Problem details:
Start with the first line of the records below. Output each line exactly, ending with the one that contains "[Load image 3 in gallery view] (1140, 1109)".

Saved data entries:
◆ ◆ ◆ ◆ ◆

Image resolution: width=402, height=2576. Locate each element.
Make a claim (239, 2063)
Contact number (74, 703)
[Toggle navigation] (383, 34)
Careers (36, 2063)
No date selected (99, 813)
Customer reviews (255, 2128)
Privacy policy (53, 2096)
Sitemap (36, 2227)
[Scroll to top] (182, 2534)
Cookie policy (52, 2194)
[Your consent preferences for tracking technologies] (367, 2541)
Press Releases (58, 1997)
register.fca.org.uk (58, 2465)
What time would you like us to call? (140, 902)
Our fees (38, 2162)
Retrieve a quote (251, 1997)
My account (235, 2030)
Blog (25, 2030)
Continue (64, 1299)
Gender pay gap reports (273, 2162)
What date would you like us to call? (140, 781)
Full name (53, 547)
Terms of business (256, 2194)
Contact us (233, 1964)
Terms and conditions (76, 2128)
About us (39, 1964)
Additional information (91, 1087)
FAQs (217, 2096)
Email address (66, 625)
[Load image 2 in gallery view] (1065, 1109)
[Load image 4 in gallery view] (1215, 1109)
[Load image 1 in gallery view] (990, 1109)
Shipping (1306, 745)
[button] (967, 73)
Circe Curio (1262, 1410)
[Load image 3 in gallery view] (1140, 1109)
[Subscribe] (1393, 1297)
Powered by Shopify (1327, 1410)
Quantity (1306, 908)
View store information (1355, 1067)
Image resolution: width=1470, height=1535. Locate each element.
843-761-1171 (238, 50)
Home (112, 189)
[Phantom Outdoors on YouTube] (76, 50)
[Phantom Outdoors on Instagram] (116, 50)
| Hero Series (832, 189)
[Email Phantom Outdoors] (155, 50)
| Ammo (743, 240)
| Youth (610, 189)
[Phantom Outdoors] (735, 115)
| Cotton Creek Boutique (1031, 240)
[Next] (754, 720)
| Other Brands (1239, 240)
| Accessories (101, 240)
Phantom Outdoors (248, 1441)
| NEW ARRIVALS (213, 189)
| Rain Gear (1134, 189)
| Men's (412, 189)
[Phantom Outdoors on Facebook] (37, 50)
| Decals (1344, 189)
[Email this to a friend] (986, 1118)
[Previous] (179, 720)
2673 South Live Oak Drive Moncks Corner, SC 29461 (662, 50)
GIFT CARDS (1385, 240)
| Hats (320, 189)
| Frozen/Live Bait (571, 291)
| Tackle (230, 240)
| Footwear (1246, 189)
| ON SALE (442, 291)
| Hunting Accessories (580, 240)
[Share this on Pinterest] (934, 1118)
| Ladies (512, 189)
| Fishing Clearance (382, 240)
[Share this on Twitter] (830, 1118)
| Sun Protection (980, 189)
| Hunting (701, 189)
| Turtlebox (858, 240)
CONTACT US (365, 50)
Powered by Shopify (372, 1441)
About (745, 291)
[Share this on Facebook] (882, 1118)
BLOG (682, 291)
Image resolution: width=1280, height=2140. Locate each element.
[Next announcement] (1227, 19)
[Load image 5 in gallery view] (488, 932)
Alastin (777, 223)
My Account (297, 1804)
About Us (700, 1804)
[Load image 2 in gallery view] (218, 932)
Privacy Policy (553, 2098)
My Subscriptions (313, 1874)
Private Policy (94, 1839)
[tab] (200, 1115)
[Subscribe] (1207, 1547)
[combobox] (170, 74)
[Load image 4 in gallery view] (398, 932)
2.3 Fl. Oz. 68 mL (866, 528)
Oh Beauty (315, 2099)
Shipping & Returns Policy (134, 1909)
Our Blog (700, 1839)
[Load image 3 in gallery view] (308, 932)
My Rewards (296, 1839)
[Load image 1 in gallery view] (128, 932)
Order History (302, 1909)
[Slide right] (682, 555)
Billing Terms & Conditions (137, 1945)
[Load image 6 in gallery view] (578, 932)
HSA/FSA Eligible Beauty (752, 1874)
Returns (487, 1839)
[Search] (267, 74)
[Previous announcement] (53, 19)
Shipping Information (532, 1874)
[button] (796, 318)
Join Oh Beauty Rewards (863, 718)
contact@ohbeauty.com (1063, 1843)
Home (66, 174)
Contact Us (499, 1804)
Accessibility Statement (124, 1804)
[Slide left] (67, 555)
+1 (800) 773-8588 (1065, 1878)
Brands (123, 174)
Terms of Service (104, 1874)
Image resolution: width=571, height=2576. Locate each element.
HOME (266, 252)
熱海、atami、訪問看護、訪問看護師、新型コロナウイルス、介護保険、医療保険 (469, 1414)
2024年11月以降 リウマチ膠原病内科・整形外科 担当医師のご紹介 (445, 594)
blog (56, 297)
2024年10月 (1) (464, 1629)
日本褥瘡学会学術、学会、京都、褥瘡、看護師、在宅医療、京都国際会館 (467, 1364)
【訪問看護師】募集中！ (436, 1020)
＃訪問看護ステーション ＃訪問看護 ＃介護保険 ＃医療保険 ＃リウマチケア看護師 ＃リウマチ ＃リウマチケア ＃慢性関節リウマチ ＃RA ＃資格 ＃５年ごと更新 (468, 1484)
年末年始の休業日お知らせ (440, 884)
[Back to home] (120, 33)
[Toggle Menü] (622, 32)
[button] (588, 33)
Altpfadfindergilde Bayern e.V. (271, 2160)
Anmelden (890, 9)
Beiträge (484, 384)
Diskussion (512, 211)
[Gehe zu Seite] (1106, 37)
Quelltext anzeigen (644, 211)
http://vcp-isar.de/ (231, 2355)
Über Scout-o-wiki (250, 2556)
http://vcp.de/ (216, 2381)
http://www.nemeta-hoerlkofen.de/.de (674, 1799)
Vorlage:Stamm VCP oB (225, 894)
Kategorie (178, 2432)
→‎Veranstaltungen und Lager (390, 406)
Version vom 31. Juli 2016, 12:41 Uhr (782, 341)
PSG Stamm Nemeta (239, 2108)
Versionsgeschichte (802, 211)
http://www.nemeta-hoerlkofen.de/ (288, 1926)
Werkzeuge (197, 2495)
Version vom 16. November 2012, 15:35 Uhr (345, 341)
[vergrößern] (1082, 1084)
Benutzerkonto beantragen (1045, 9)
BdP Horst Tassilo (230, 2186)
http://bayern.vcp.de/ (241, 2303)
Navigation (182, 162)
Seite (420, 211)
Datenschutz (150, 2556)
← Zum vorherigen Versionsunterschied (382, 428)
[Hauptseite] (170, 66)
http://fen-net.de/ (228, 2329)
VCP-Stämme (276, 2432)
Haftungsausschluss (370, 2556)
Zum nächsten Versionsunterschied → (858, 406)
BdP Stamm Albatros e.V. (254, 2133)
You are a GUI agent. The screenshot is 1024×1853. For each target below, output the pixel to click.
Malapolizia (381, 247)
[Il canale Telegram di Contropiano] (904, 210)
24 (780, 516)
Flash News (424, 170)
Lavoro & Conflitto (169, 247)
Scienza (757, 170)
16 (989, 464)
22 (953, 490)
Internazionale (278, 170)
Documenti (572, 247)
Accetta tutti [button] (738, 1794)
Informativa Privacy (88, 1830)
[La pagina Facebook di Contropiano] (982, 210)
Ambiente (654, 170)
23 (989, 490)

◆ ◆ ◆ ◆ ◆

Response area:
Image resolution: width=402, height=2576. Locate each element.
Make a claim (239, 2063)
Contact number (74, 703)
[Toggle navigation] (383, 34)
Careers (36, 2063)
No date selected (99, 813)
Customer reviews (255, 2128)
Privacy policy (53, 2096)
Sitemap (36, 2227)
[Scroll to top] (182, 2534)
Cookie policy (52, 2194)
[Your consent preferences for tracking technologies] (367, 2541)
Press Releases (58, 1997)
register.fca.org.uk (58, 2465)
What time would you like us to call? (140, 902)
Our fees (38, 2162)
Retrieve a quote (251, 1997)
My account (235, 2030)
Blog (25, 2030)
Continue (64, 1299)
Gender pay gap reports (273, 2162)
What date would you like us to call? (140, 781)
Full name (53, 547)
Terms of business (256, 2194)
Contact us (233, 1964)
Terms and conditions (76, 2128)
About us (39, 1964)
Additional information (91, 1087)
FAQs (217, 2096)
Email address (66, 625)
[Load image 2 in gallery view] (1065, 1109)
[Load image 4 in gallery view] (1215, 1109)
[Load image 1 in gallery view] (990, 1109)
Shipping (1306, 745)
[button] (967, 73)
Circe Curio (1262, 1410)
[Load image 3 in gallery view] (1140, 1109)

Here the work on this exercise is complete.